You go back to Jobs first iPhone keynote, and he was always so great at prefacing his ideas. "Here's 3 smartphones... but the
problem is... they all have these clicky buttons...". The buttons, while they may or may not have been the arbiter for Apple's idea of what could constitute a full-screen smarthone, this idea was nevertheless a great backdrop for explaining the
benefits of a full-screen phone.
So what problems are Apple solving today? To me
problem solving is at the core of great design, as much as aesthetics or user experience.
What problems is the iPhone solving? Better yet, can Apple manage to reflexively look at it's own product, and rather than simply refine and improve it, consider what is problematic about it?

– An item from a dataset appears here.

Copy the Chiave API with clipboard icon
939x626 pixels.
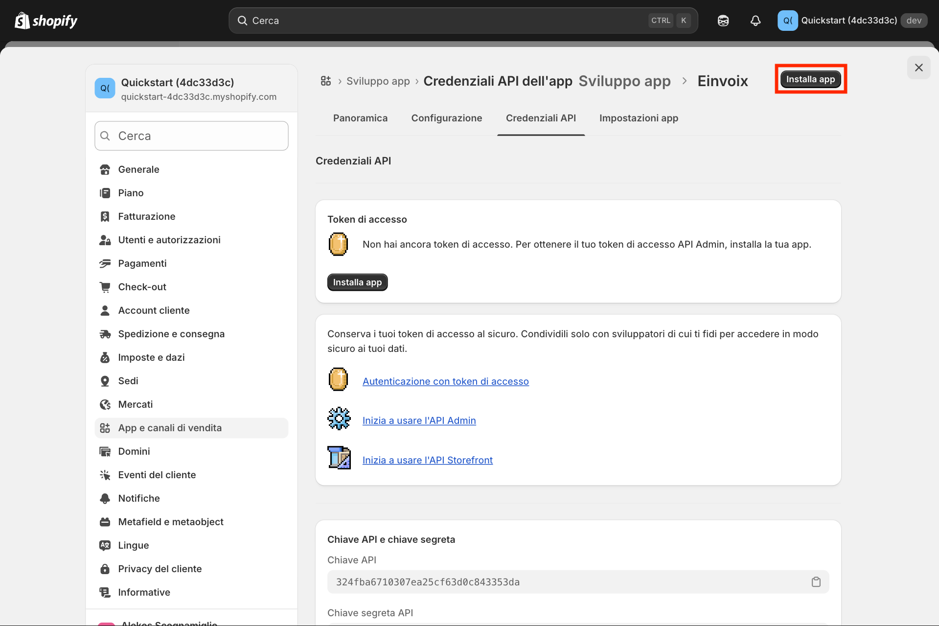point(816,582)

Further, what other problems can Apple solve today?
The iPhone didn't just solve clicky buttons, it rolled 3 devices into one, saving everyone from carrying around multiple devices.
And granted, Screen Time may be Apple's first foray into solving the problem of everyone using their iPhones too much - likewise for the Apple Watch.
Great design comes from solving problems. If Apple can figure out what it's trying to solve next it might have a new revolutionary product.
In my opinion, there are two hardware categories Apple is poised to revolutionize, but is yet to truly take them as far as they can go, and that's the Digital Camera, and the Television.
For some reason they seem content extending their optical prowess through the tiny lens of the iPhone, and keeping their TV experiments limited to the Apple TV. But what would it be like to see Apple alongside LG, Sony and Panasonic for a TV Set? Or to go head to head with Canon and Nikon on a killer camera? And what would be the purpose? I can think of a million things wrong with digital cameras and modern TV's, and if they were done in the Apple way, they could seriously shake up those markets.